Vortex method of fluid flow simulation

This section follows through the analysis of part of the algorithm from the `Fast Multipole Method' for solving fluid flow problems. The data structure used is a tree, with l and r pointers at each node. We also have additional pointers n and p that link nodes at each level into a linked list, and a s spiral pointer that joins the nodes in a spiral from bottom left of the tree to the root.

The nodes carry four items of data psi, phi, theta and gamma, all of which are multipole expansions of the potential due to various sets of nodes. The code shown in Fig. 5 has been simplified in two important ways.

The summations represent more complex manipulations of these expansions.
The code is a `one-dimensional' version of the algorithm. In the two dimensional version there are four subtrees at each node, and the nodes in each level are linked into a grid, rather than a list.

If we analyse the function PhaseTwo, we get the FSA in Fig. 6, for the potential sources of statements. This shows that the reads that occur in statement B are produced by the write in statement A. Also the read in statement A uses the value produced in the previous function call.

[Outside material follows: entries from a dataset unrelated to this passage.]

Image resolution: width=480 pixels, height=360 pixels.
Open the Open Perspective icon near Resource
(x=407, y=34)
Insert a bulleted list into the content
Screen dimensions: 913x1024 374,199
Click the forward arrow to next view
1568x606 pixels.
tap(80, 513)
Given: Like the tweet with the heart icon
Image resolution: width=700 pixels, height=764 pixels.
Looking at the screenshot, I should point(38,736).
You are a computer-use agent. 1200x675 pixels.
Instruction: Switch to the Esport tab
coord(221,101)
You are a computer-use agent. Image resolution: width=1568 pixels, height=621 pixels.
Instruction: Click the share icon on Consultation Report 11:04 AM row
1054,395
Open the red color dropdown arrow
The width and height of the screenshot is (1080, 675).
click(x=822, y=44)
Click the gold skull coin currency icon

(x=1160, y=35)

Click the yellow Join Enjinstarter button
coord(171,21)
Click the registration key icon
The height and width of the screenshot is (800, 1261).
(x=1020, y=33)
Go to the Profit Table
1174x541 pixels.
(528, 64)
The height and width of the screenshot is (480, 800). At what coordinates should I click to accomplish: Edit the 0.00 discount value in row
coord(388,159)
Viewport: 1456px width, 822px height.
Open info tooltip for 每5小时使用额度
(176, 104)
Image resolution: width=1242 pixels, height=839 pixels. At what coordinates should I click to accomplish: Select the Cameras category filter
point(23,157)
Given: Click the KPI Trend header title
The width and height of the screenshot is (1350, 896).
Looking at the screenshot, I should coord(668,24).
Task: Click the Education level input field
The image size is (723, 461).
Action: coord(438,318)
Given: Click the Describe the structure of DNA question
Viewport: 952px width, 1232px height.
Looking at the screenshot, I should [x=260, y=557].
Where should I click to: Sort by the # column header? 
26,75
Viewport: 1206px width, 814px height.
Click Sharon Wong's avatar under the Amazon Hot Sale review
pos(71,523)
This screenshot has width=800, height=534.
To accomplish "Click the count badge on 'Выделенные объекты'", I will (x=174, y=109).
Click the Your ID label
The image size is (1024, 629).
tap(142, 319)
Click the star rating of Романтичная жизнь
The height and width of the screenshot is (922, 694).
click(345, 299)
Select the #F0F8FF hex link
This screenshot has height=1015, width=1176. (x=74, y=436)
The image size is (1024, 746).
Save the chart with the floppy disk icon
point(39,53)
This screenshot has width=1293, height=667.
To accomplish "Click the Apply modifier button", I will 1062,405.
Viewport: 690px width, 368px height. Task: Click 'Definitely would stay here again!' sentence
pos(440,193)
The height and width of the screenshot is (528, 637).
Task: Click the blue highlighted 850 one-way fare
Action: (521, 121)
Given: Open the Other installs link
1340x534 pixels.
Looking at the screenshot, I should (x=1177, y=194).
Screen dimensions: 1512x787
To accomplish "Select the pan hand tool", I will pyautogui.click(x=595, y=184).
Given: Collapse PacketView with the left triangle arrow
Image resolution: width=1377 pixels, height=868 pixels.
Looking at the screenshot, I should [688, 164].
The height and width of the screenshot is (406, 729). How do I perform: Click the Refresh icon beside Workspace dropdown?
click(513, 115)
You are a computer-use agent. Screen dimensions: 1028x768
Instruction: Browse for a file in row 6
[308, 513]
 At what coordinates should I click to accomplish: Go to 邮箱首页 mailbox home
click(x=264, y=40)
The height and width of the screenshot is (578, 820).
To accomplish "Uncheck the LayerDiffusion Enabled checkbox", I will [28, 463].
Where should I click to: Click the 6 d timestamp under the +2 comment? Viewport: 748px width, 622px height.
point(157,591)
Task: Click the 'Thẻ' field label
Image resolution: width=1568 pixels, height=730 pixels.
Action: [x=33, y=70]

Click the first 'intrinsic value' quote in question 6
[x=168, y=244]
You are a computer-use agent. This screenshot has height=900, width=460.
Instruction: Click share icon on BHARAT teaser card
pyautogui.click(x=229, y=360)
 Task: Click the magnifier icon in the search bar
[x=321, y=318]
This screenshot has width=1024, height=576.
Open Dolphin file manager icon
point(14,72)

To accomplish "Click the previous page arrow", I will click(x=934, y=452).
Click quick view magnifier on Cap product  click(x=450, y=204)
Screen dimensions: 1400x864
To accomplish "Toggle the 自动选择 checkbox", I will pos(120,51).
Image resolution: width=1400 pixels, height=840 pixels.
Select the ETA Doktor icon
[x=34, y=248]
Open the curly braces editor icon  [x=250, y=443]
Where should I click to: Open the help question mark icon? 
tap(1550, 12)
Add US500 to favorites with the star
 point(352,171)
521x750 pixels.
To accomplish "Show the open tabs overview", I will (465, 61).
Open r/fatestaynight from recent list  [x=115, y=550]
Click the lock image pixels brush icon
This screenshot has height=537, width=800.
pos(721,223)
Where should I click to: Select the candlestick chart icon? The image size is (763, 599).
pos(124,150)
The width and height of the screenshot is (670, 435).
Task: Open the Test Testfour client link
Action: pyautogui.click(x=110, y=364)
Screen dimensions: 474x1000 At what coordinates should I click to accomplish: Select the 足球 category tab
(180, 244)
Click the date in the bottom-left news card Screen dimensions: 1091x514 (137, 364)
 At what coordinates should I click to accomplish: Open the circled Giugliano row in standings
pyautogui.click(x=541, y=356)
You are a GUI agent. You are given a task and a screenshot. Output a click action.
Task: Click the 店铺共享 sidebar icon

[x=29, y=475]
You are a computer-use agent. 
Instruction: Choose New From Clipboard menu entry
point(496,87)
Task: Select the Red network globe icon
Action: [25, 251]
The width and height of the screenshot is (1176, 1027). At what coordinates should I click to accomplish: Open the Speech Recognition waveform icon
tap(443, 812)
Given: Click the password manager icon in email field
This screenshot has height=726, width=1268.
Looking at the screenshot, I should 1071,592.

We need a different approach to produce information for the function `PhaseOne' since it recurses in a non-generator direction. We have `unrolled' three of the function calls into the body of the loop, and have looked for dependencies within one call, rather than between all calls of the function. The dependancy FSA produced in given in Fig. 8. The main observation is that there are only dependencies between calls that access the first three levels of the tree. In all other levels the four statements are independant and can therefore be executed simultaneously.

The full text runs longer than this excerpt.